The road of excess leads to the palace of wisdom. - Wm. Blake

Thursday, March 11, 2010

The iPad

I've been a Mac/Apple fan since using them in college, enough so that part of my reason for picking my last two employers was the ability to work on Macs. I was an early adapter of the iPod and iPhone, and I was pretty excited in the runup to the iPad announcement.

Then, like many others, I was a bit underwhelmed. Part of it was that I'd read too much in advance, and so there was really nothing about it that was new (and therefore exciting). But part of it was that I couldn't see any real role for it in my life - I've got a laptop and an iPhone, and I don't need an in-between machine.

But, over the last 6 weeks or so, I've read a number of pieces that convince me I was looking at the iPad incorrectly. The first phrase that shifted my thinking came from the child of a tech blogger: "Dad, it's that thing from the movies." Every sci-fi movie for 30 or 40 years has featured flat, portable, effortless data screens; the iPad. This post, in particular, captures well what the iPad represents (as does this followup post). No guarantee it gets there, of course, but Apple has been hitting its targets pretty reliably lately.

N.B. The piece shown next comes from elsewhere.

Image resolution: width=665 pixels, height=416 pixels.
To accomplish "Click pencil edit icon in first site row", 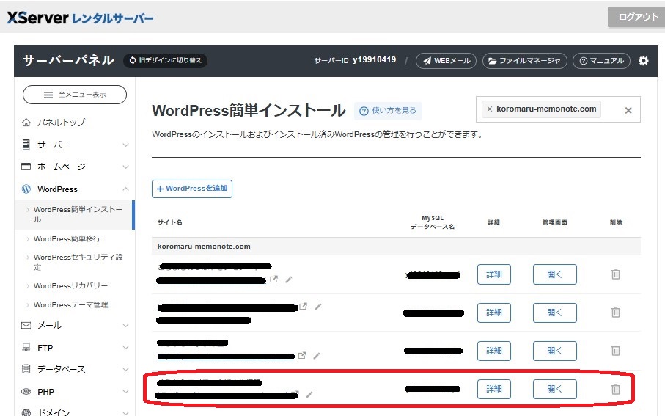I will (289, 280).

The original Macintosh computer was advertised as a computer "for the rest of us." And, relative to command-line DOS, with its C: prompt and arcane, 8 character commands, it was. But the iPad promises to be the first computer that really is for the rest of us - for everybody's who's ever hunted for the file they've just created, for everyone who's closed a window thinking that they were closing a program, for everyone who's hunted through 50 drop-down menu items searching for the tool they want to use.

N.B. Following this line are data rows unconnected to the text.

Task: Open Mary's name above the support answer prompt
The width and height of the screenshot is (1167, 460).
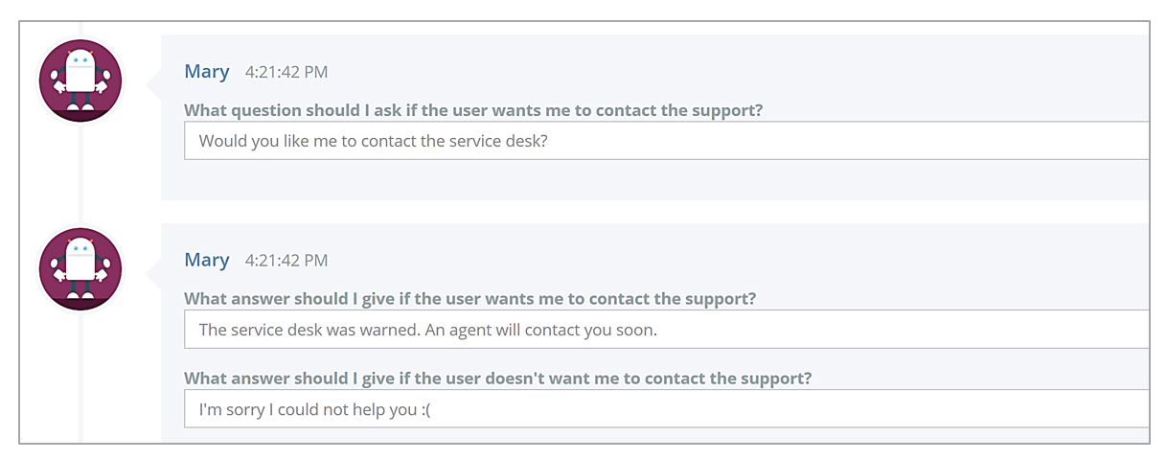Action: point(207,260)
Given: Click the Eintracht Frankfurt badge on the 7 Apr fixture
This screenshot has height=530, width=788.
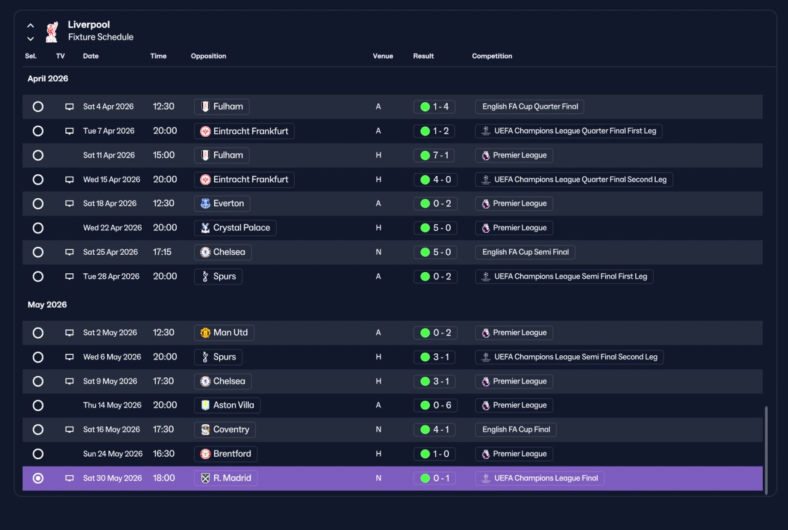Looking at the screenshot, I should (206, 131).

I'm still not sure I, personally, need one: as an architect, I'm pretty much a power user, and I don't see anyone making a full-featured gesture-based CAD program in the near future (I'd love to be proven wrong; Sketchup has some of the appropriate characteristics, but it's not actually adequate for contract documents, and I hate the idea of a building model in one program and the "real" drawings in another). But this is surely the first computer I'd consider recommending to my mother-in-law, and I think it won't be long before the iPad starts to draw a lot of customers who are stuck with a lot more computer (and a lot less usability) than they need. A designer friend recently noted that design isn't about making things pretty, it's about making things more useful; I'm not sure that there's a better example of that than Apple's iPhone OS approach.

PS - All that said, until the printer interface becomes seamless, computers will remain a source of frustration. Sometimes, you just need a piece of paper, and I don't think the iPad gets us any closer to making that process non-frustrating.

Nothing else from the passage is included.